In many cases, two or more blanks could be combined; e.g., an
equipment rinseate blank taken to the sampling site serves as
an ambient blank and a bottle blank, and if this blank is shipped
in a cooler with VOA analyses, it also serves as a trip blank.
Another approach might be to collect a full set of field blanks
and analyze only the most comprehensive (the equipment rinsate).
As stated by Dr. Keith (3), "Sample analysis is often expensive.
Sometimes it is prudent to collect a full suite of blanks but
only analyze the field blanks. If the field blanks indicate no
problems, the other blanks may be discarded or stored as necessary.
If a problem is discovered, the individual blanks can be analyzed
to determine its source. Resampling will still likely be necessary."
Data validation guidelines state that if a compound is found in
any blank, positive sample results greater than the quantitation
limit and less than five times the blank concentration are qualified
as not detected (U or ND) at a quantitation limit (QL) equal to
the sample result. If this adjusted QL is above the action level,
it cannot be used to demonstrate a concentration below the action
level. There is no difference between a positive sample result
greater than an action level and a blank qualified result with
a quantitation limit greater than the action level when the purpose
is to demonstrate a concentration below the action level. Thus,
if the purpose of sampling is to demonstrate that ARARs, MCLs,
or cleanup levels have been met, or for monitoring remediation
efforts, there may be no reason to take any field blanks. Since
the resulting corrective action (i.e., resampling) based on a
sample result above the action level is the same with or without
blanks, the blanks probably are not necessary.
Elimination of excessive blanks and duplicates from one proposal
has allowed a reduction in analytical costs from $53,500 to $45,700
3.0 MATRIX SPIKE/MATRIX SPIKE DUPLICATES
Matrix spike (MS) samples are analyzed to determine the effect
of the sample matrix on the accuracy of the analytical results.
The spike is the addition of a known amount of analyte to a normal
sample in the lab. Matrix spike duplicates (MSD) are the second
of a pair of lab matrix spike samples, and are analyzed to check
the precision of analytical procedures. In order to evaluate the
effect of the sample matrix on analytical data, triplicate volume
is collected for one sample out of every group of 20. Two portions
of the sample (the MS and MSD) are spiked with a standard solution.
These spiked samples are analyzed, and the percent recovery and
relative percent difference are calculated. Data validation guidelines
(5) include the following steps if MS/MSD results do not meet
1. No action is taken on MS/MSD data alone. (Decisions based on
MS/MSD data must be supported by other types of QC, such as surrogate
recoveries, which can stand alone.)
2. The data reviewer should first try to determine to what extent
the results of the MS/MSD effect the associated data.
3. In those instances where it can be determined that the results
of the MS/MSD effect only the sample spiked, then qualification
should be limited to this sample alone.
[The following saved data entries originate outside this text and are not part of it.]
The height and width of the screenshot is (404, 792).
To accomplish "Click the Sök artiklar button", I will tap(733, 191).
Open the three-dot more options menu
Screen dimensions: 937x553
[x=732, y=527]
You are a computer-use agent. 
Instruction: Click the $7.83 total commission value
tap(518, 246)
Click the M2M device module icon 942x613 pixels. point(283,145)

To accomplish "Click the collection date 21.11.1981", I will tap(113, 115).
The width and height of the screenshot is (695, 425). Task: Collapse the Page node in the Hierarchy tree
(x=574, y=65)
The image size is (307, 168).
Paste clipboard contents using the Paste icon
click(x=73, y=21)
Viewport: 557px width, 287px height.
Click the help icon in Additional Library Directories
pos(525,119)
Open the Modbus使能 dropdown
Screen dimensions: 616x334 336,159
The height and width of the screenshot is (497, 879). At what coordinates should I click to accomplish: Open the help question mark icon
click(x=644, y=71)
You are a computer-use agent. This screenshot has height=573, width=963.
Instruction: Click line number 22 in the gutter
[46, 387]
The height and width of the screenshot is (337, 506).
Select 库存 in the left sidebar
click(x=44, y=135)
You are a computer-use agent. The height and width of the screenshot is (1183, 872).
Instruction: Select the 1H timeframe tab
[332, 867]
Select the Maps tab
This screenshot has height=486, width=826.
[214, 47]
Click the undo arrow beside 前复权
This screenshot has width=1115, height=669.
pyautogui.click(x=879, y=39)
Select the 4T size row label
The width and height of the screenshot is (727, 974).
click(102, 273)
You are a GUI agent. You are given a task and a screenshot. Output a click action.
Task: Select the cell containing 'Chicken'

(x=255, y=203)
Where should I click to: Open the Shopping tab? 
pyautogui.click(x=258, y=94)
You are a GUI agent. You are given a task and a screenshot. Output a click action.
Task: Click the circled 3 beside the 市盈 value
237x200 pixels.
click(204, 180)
However, it may be determined
through the MS/MSD results that a laboratory is having a systematic
problem in the analysis of one or more analytes, which affects
all associated samples.
It has been estimated that up to 90 percent of all environmental
measurement variability can be attributed to the sampling process.(6)
The matrix spiking protocol assumes that one sample out of a batch
of twenty is adequate to assess the effect of the matrix on accuracy
and precision. Much of the variability of the sampling process
is due to the variability of environmental media and the contaminants
within that media; likewise, the matrix effect is as variable
as each medium and its contaminants. To be effective in defining
method accuracy and precision, matrix spiking would have to be
done for all samples.
Since data validation based on MS/MSD results is applied only
to the sample spiked, the QA/QC value of MS/MSD samples is much
lower than the value of surrogate recoveries and of laboratory
control sample/laboratory control sample duplicate results (LCS/LCSD).
Surrogates are added to every sample analyzed for organics and
are the best measure of accuracy and matrix effects for an individual
sample. LCS/LCSD results for each batch and the laboratory control
charts are the best measure of laboratory accuracy and precision
for organic analyses. The LCS/LCSD program is also the best measure
of accuracy and precision for metals analyses. Laboratories do
not charge for surrogates or LCS samples. The digestion procedure
for metals virtually destroys the matrix so that the only interferences
normally encountered in ICP and atomic absorption methods are
from high concentrations of other metals. Elimination of MS/MSD
samples could reduce analytical costs by 10%. For a project with
analytical costs of $50,000, this represents a savings of $5,000.
4.0 FIELD DUPLICATES
The two types of Field Duplicates are split samples and co-located
samples. A split sample is a sample which has been thoroughly
blended and split between two containers. Often, the split samples
are sent to different laboratories. Split samples are intended
to measure the precision of the whole sampling and analysis procedure.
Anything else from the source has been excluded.